User Blinded	Select whether the user should have access to unblinded information for Cases within the selected Case Access Group.
PII Access	Select whether the user should have access to personally identifiable information (PII) for Cases within the Case Access Group.
Localization	Select the Localization for the user on Cases within the Case Access Group. Consider the following when completing this field: Entering a specific Localization will give the user complete access to all Cases in that Localization and read-only access to all Inbox Items and global Cases. Entering `Global` will give the user complete access to all global and Localized Cases. Leaving the field blank will not give the user access to any Localized Cases, but they will have complete access to all Inbox Items and global Cases.
Country	Select a Country from the picklist.

Note: Depending on your configuration of the User object, you may see the Case Access Group Override field. When populated, all Inbox Items and Cases created by that user are assigned to the selected Case Access Group. System matching logic is not used in this scenario. This is useful, for example, for a global load balancing Case Processor who may enter a Case that would qualify for a specific group though it should be maintained at the global level.

Manage Access to PII and Unblinded Information

There are multiple ways to control access to PII and unblinded information on Inbox Items and Cases. For standard application roles, such as Data Entry and Medical Reviewer, we recommend that you configure them to hide PII and unblinded information. With Case Access Groups enabled, a user can be granted additional roles that provide access to PII and unblinded information for a given Case.

Assign Case Access by Local PV Email

You have the option of assigning user access to Inbox Items based on the sender’s email address.
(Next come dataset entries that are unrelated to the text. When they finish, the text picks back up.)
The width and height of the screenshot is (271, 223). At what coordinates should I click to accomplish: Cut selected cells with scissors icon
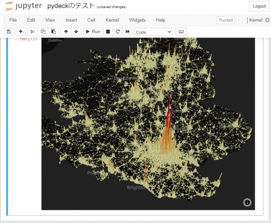(32, 32)
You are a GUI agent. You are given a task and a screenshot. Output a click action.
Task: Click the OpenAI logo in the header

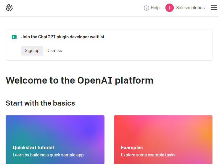pos(9,8)
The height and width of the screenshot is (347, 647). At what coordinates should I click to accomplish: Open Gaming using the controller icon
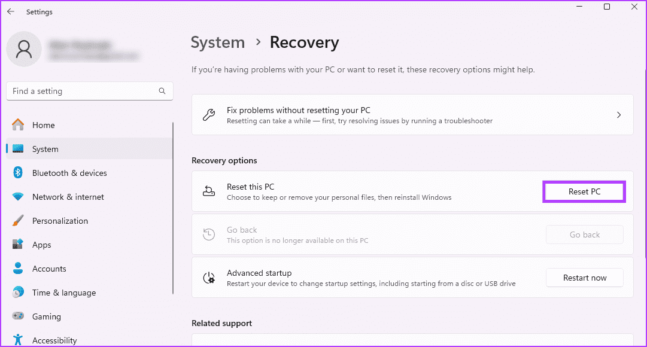pyautogui.click(x=19, y=316)
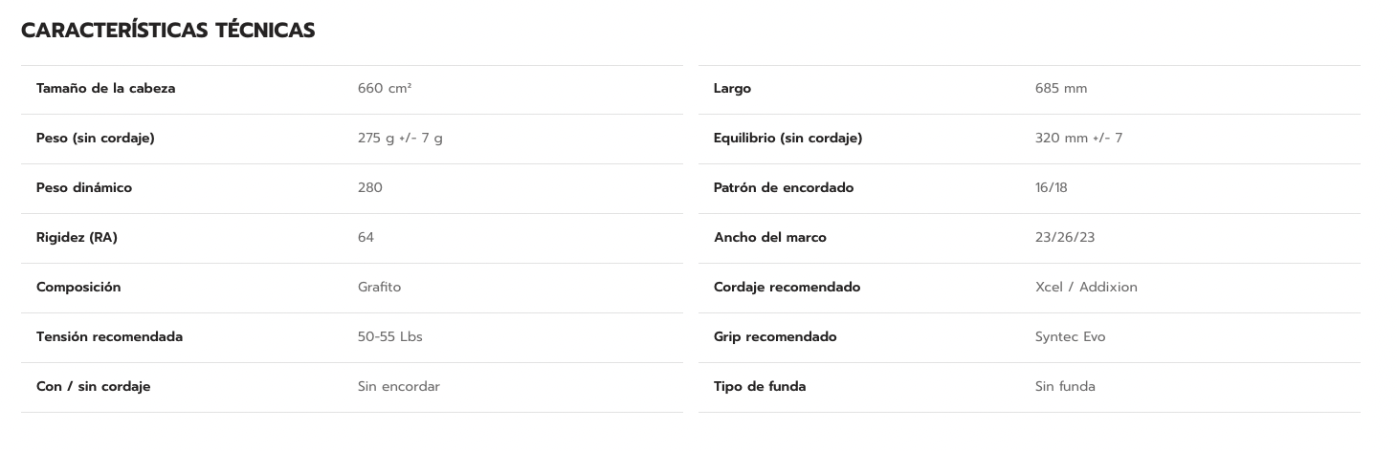
Task: Select the "275 g +/- 7 g" weight value
Action: (x=400, y=139)
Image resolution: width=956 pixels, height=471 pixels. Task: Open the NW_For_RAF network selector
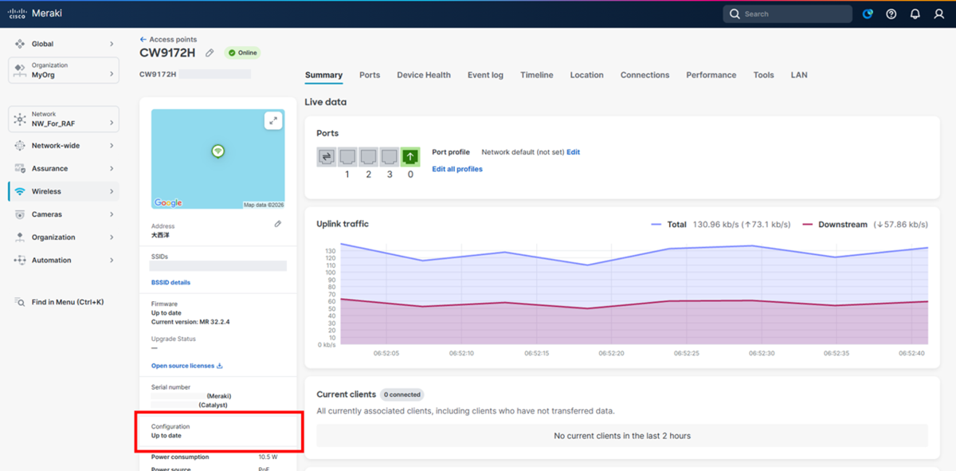[64, 119]
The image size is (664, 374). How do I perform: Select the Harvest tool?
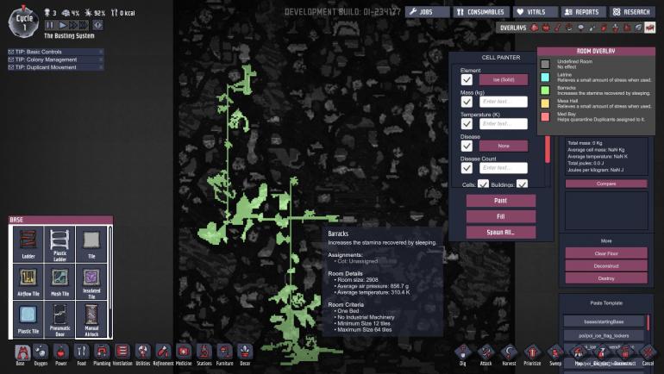point(509,352)
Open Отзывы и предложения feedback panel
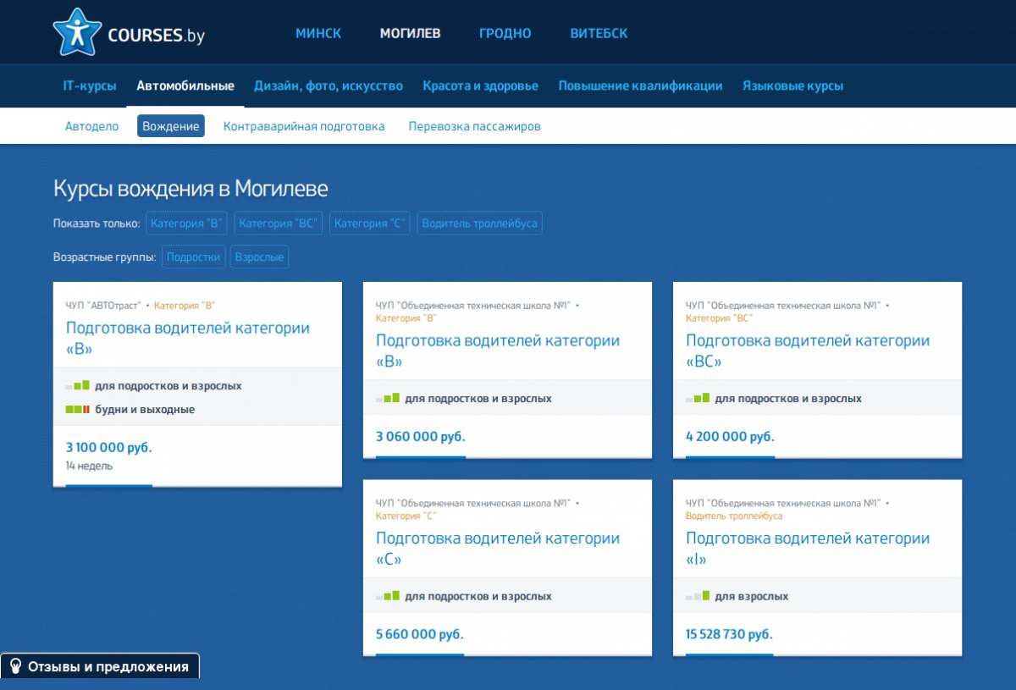 click(100, 666)
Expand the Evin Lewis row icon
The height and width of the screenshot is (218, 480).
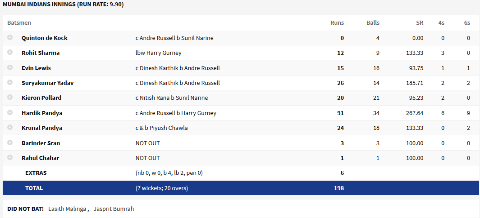[10, 68]
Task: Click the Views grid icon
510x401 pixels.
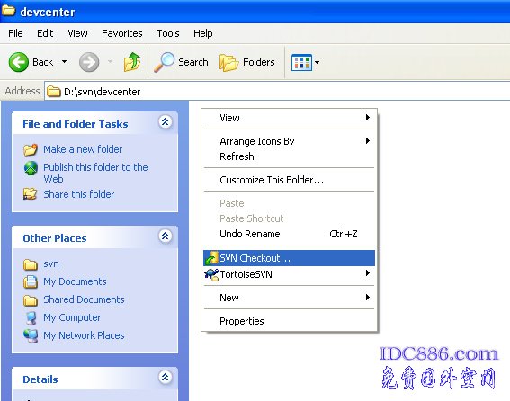Action: tap(301, 62)
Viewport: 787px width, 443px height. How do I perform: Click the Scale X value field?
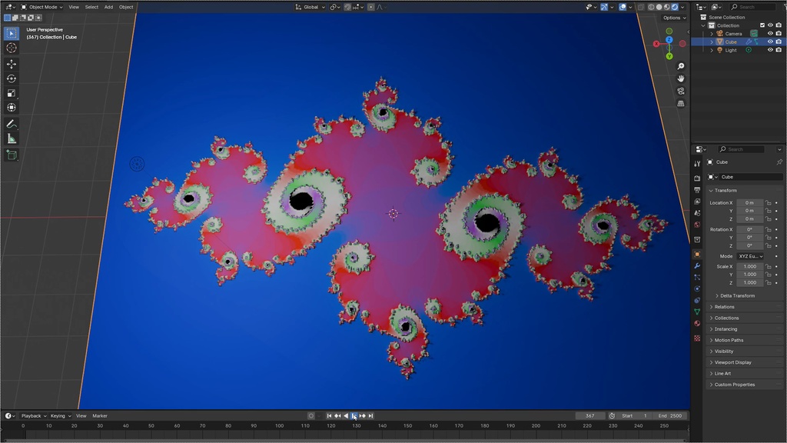750,266
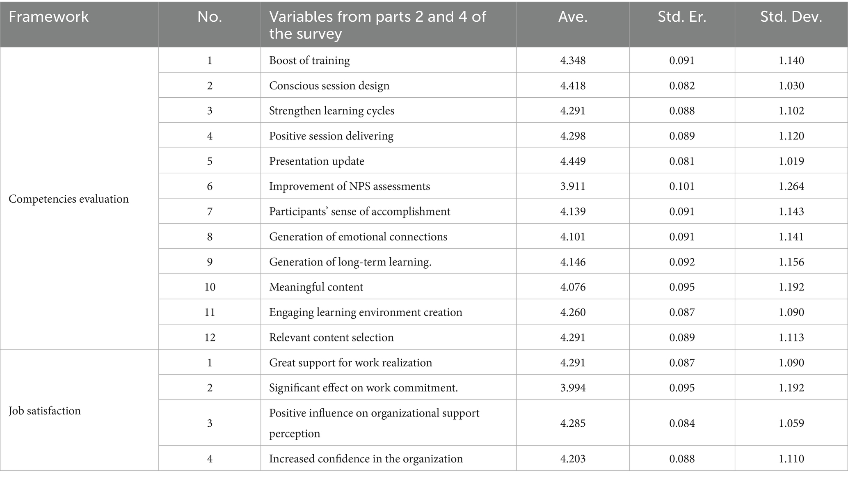Select Increased confidence in the organization cell

click(x=366, y=458)
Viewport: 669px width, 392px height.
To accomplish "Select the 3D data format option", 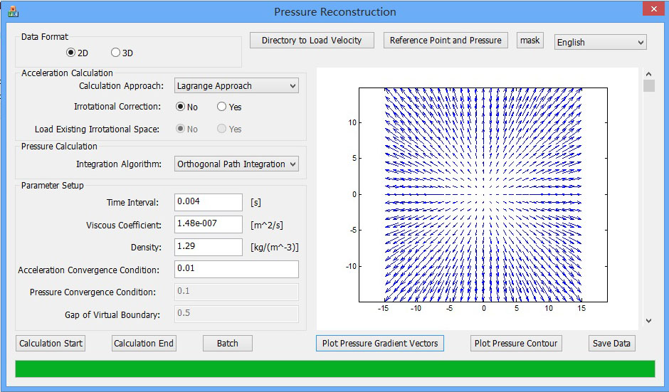I will click(116, 53).
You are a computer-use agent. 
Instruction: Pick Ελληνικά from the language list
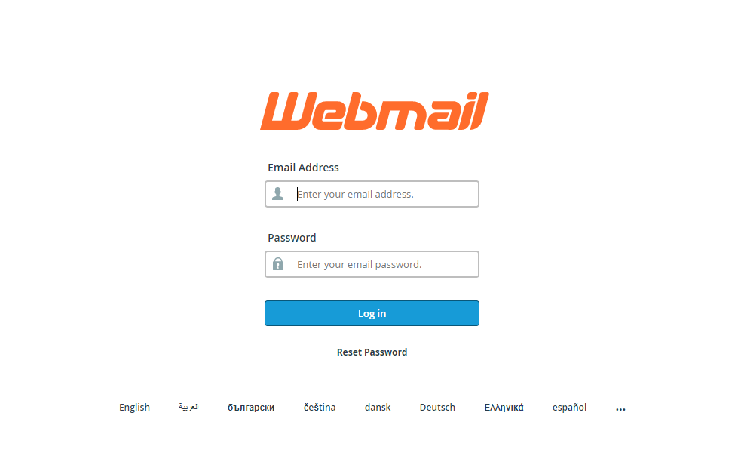pos(504,407)
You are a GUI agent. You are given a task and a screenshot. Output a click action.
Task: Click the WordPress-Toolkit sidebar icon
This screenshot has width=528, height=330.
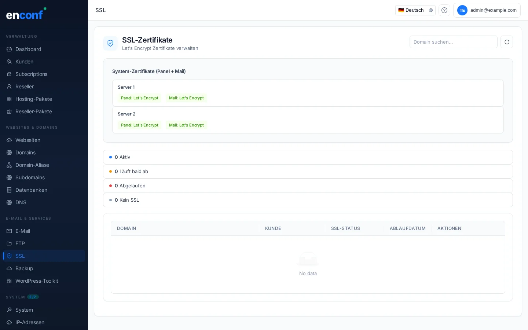pos(9,281)
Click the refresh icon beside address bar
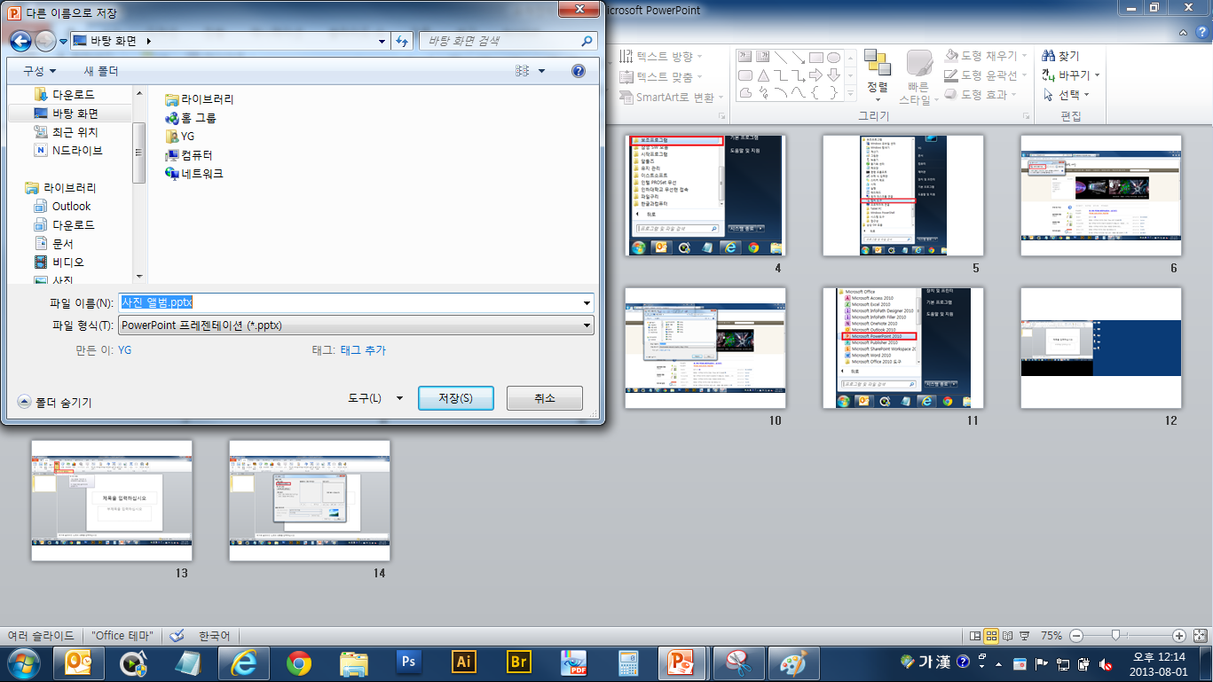Screen dimensions: 1213x682 (402, 41)

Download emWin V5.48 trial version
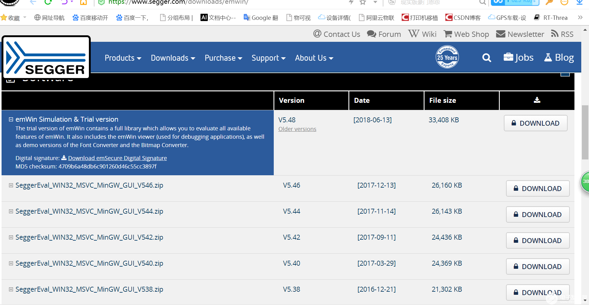coord(535,123)
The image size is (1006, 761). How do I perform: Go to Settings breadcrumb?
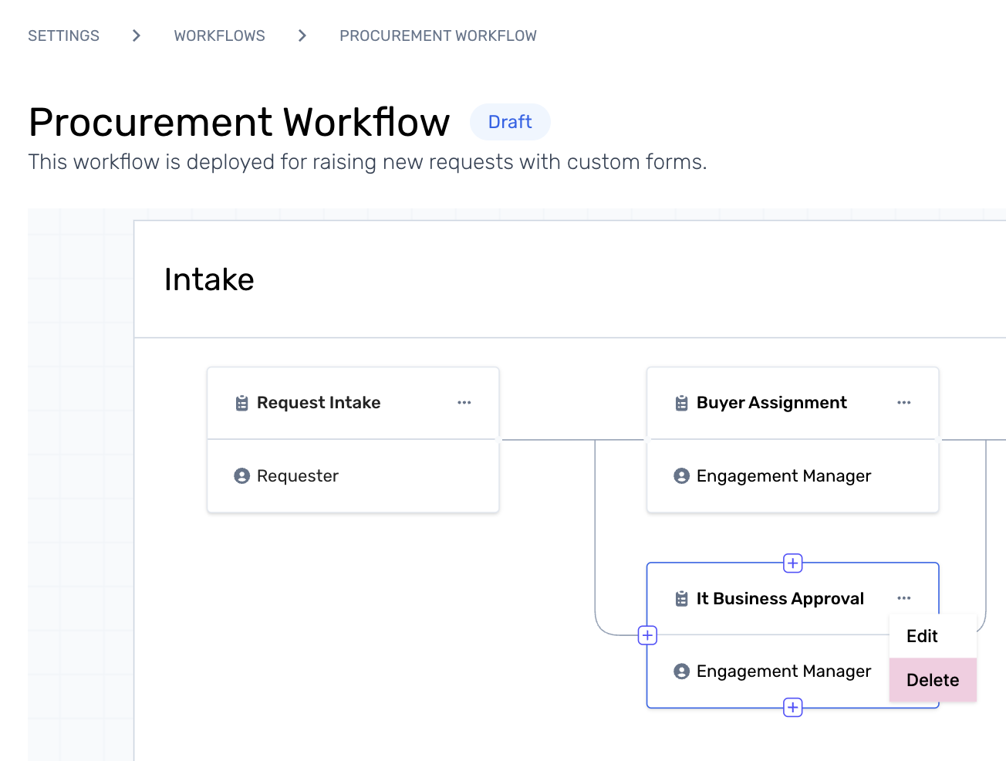64,36
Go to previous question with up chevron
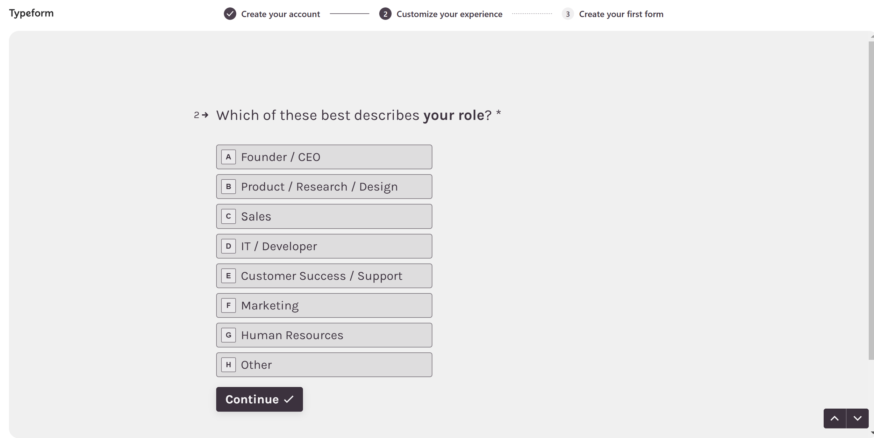 [x=834, y=418]
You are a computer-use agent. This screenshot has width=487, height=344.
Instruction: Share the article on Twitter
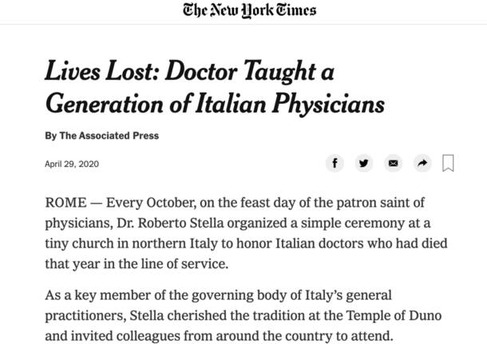click(x=364, y=163)
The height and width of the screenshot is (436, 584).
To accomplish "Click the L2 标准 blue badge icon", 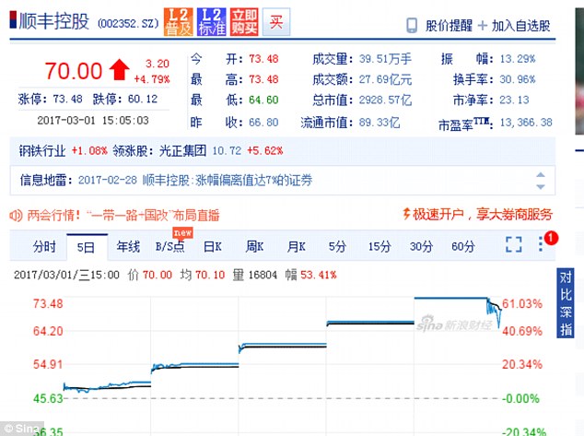I will [x=212, y=20].
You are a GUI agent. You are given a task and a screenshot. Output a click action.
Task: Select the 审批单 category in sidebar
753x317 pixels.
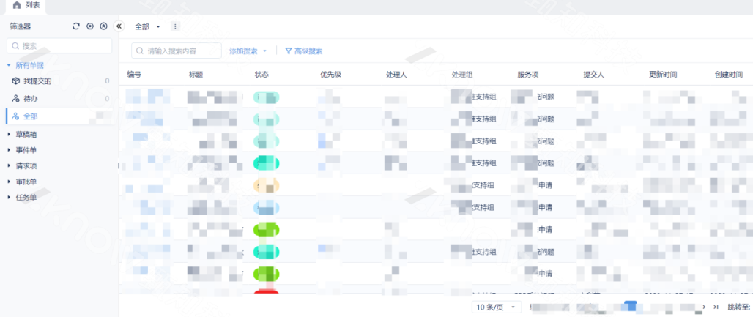click(26, 182)
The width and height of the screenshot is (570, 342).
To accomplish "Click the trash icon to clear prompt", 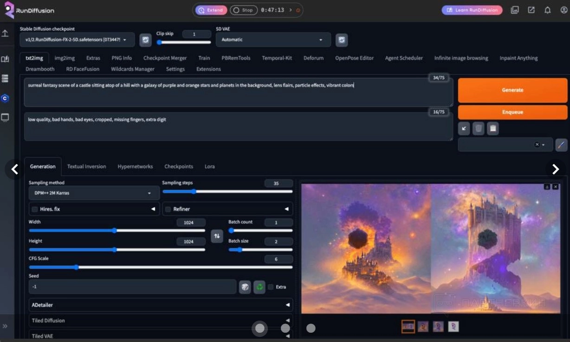I will coord(478,129).
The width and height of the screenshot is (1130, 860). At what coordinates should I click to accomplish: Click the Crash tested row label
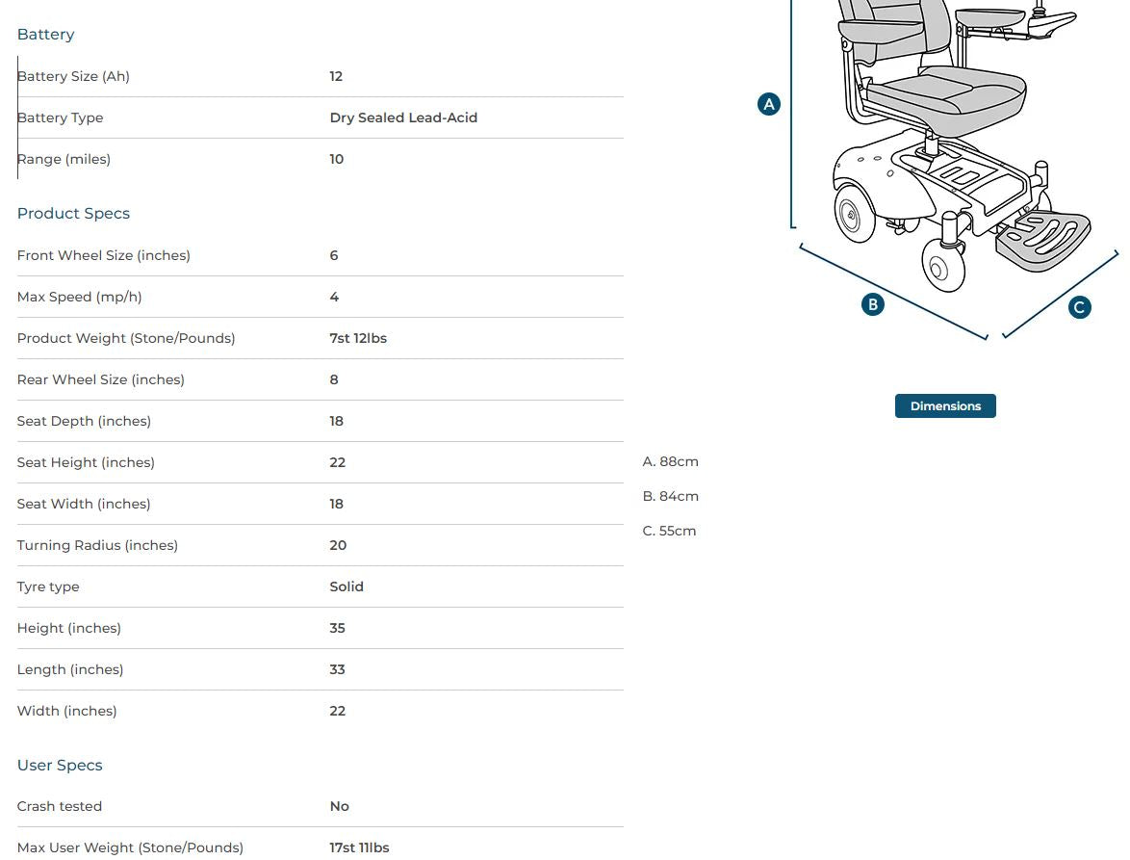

When this feature is enabled, Vault uses the sender’s email address for Case Access Group assignment over the standard assignment rules.

For more information about email intake to Inbox Item, see Manual Intake from Emails.

Prerequisites

Before using this feature, you must complete the following tasks:

How Vault Assigns Access Groups from Email Intake

The diagrams in the following sections illustrate how Vault assigns access groups for Inbox Items created from email intake.

Vault sets the Sender (Person) on the Inbound Transmission
Vault sets the Access Group field on the Inbox Item
Vault assigns access to Inbox Item documents

Vault Sets the Sender (Person) on the Inbound Transmission

Vault receives an Inbox Item from an email.
Vault checks if there is a Vault Person with the same email address as the sender and who belongs to an access group.
If a Vault Person meets these criteria, Vault populates the Sender (Person) field on the Inbound Transmission. If multiple Vault Persons meet these criteria, Vault selects the record with the latest created date on the Inbound Transmission.

Vault Sets the Access Group Field on the Inbox Item

If a Vault Person was used to populate the Sender (Person) on the Inbound Transmission, Vault uses their Case Access Group value to populate the Access Group value of the Inbox Item.
Otherwise, Vault uses existing Case Access Group matching logic to populate the Access Group value of the Inbox Item.

Vault Assigns Access to Inbox Item Documents

After populating the Access Group value of the Inbox Item, Vault adds the users to the Sharing Settings for all documents linked to the Inbox Item based on the Access Group. Users are granted:

Viewer role
Manual Assignment access

When the Access Group value of the Inbox Item is updated, Vault removes the group of users from the documents’ Sharing Settings and adds the new users based on the updated Access Group.